Remainder hashing algorithm example Suppose supplier number values are S100, S200, S300, S400, S500, and each stored supplier record requires an entire page to itself. By using hash function division/remainder. The page numbers for the five suppliers are then 9, 5, 1, 10, 6 and the divider is 13. For example, reminder of 100/13 is 9. 0 1 2 3 4 5 S200 S300 6 7 8 9 10 11 S500 S100 S400 12
Folding method hash algorithm example Suppose that the internal bit string representation of a key is 010111001010110 and that 5 bits are allowed in the index. The three bit strings 01011, 10010 and 10110 are exclusive ORed to produce, i.e., 0 ORed 0 = 0 1 ORed 0 = 1 0 ORed 1 = 1 1 ORed 1 = 0 01111, which is 15 as a binary integer.

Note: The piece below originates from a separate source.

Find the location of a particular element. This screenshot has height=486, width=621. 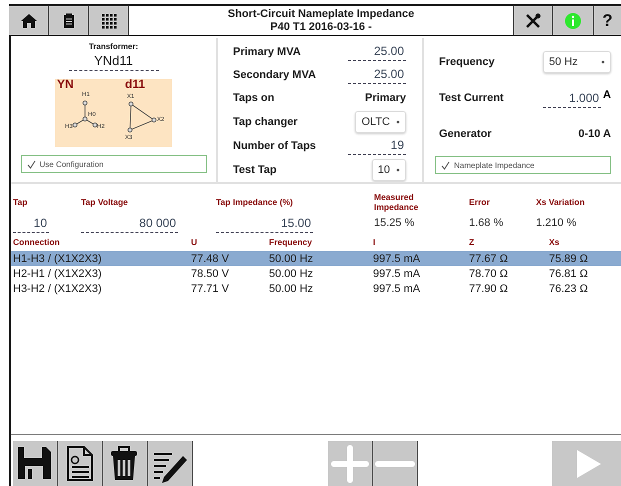

minus-icon is located at coordinates (394, 463).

MidSquare hashing algorithm example This method treats the key as a single large number, square the number, and extract whatever number of digits is needed from the middle of the result. Suppose you want to generate addresses between 0 and 99. If the key is the number 453, its square is 205,209. Extracting the middle two digits yields a number between 0 and 99, in this case 52.
Inverted list file Logical record order can be maintained using inverted list which is a table that cross references record addresses with some field value. The benefit of inverted file is to implement secondary index, that is, an alternative index besides prime index.
Multi-list file There is one entry in the secondary key’s index for each value that the secondary key presently has in the data file. The entry in the multi-list index for a key value has just one pointer to the first data record with that key value. The data records contains a pointer to the next data record with that key value, and so forth. There is a linked list of data records for each value of the secondary key. Multi-list chains are bi-directional, and occasionally are circular to improve update performance of a database. The benefit of multi-list file is to implement duplicate secondary indexes.
Lecture Summary Four kinds of file structures have been introduced to design physical database in order to implement logical database schema. Firstly, B+ tree is good for both performance with indexing and space utilization with balanced blocks. Secondly, hashing is good for fast response in searching key value. Thirdly, inverted file is good for secondary indexing. Fourthly, multi-linked lists is good for duplicate secondary indexing.
Review question How to compare the efficiency of physical database storage by use of B+-tree file, hashing file, inverted list file and multi-list file?
Tutorial Question What is a B+-tree and what are its components. Given number of search-key values that fit in one index node is 2 and in one leaf node is 3. Construct a B+-tree for the following set of key values (2, 3, 5, 7, 11, 17, 19, 23, 29, 31). Show how to use this B-tree to find record with search-key value 11. Show B-tree after inserting search-value 9 and after deleting search value 17.
Reading Assignment Chapter 14 Indexing Structures for Files of “Fundamentals of Database Systems:, 5th edition, by Elmasri and Navathe, Pearson International Edition, 2007, pp.500-531.